How many of the lines below contain the word "Select"? Only the number is wanted.
*** Material supplied ***
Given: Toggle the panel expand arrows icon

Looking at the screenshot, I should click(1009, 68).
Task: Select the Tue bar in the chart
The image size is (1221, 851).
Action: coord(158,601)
*** End of Material supplied ***
*** Material supplied ***
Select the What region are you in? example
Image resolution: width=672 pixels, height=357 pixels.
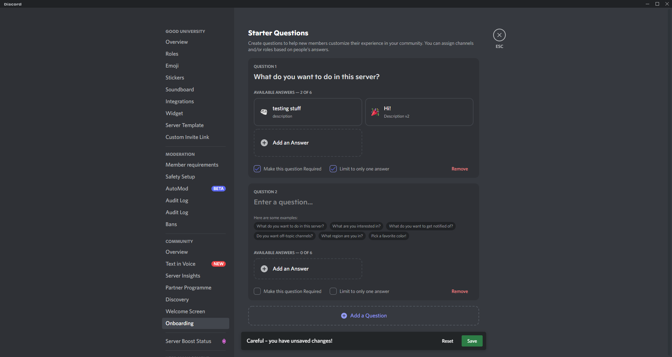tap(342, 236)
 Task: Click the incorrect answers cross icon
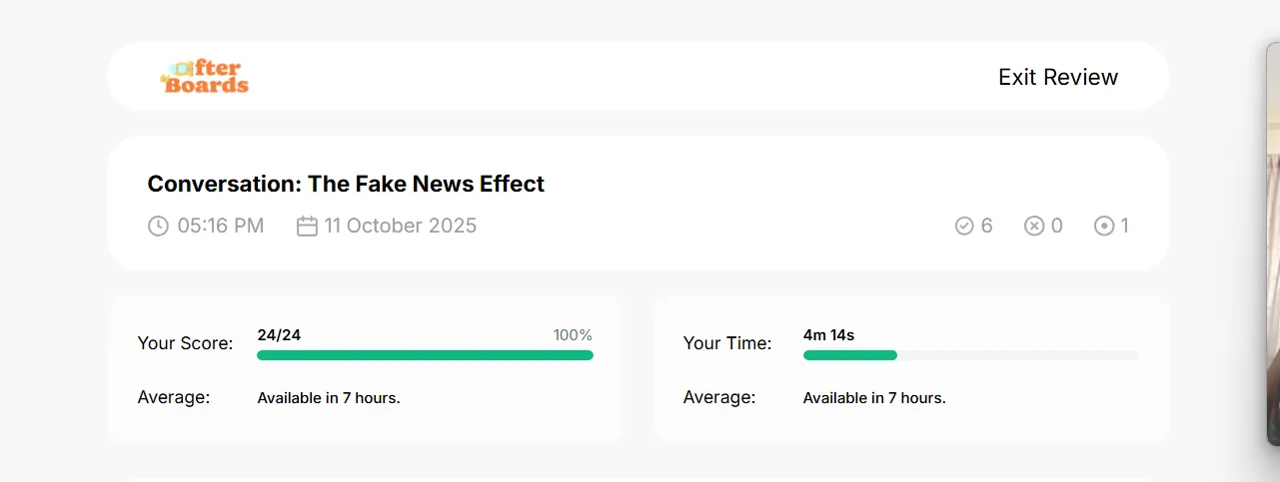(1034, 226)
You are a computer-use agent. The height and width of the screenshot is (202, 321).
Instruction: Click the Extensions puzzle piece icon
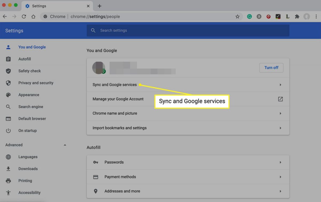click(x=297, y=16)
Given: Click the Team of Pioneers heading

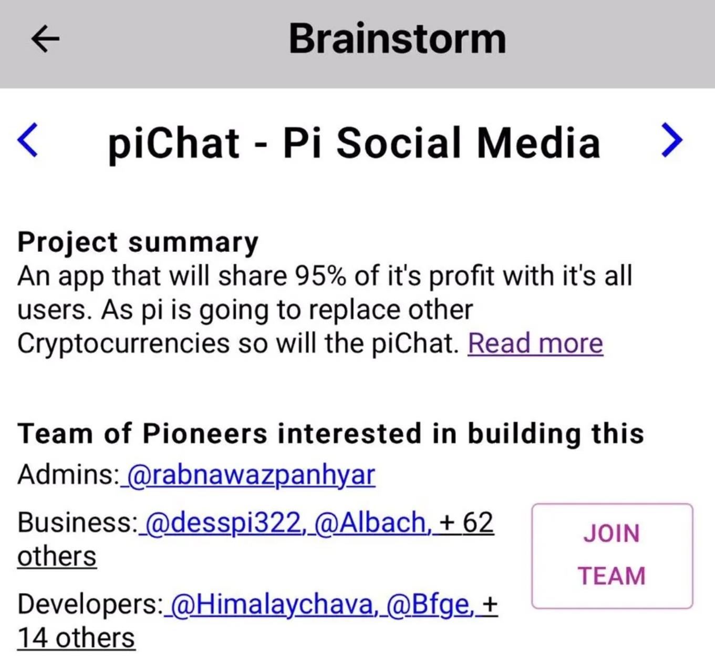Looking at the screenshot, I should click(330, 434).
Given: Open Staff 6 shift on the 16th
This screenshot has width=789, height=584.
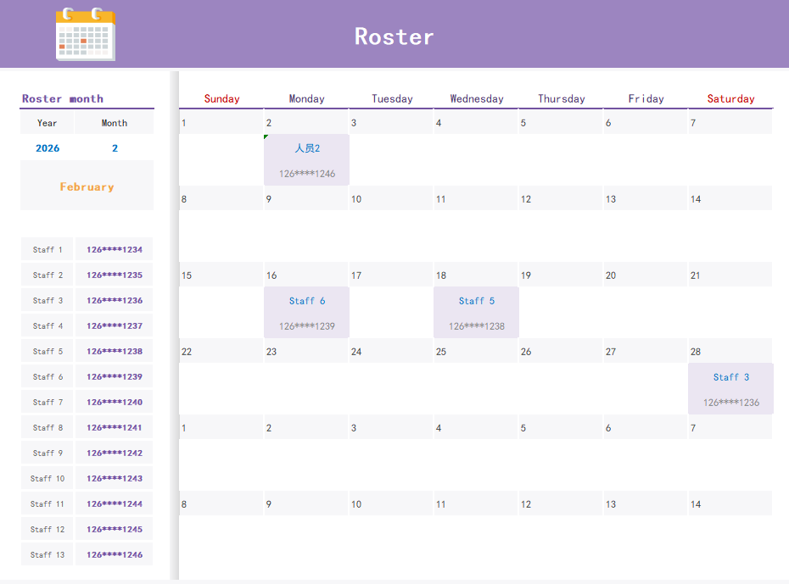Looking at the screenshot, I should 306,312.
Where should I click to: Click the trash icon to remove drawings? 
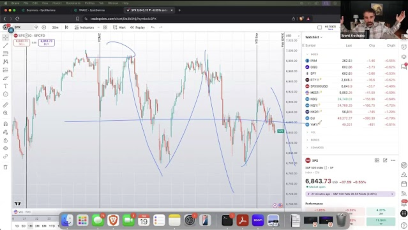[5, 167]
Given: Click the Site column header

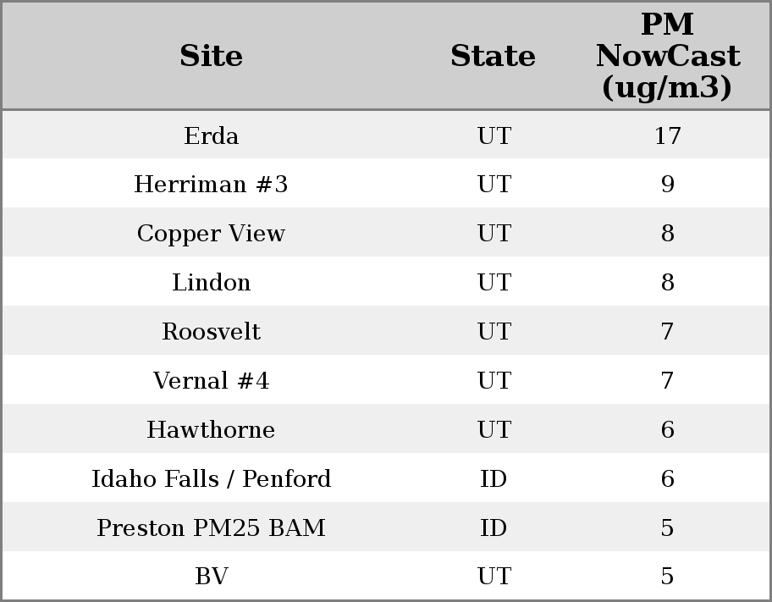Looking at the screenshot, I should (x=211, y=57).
*** End of Material supplied ***
### Task output
2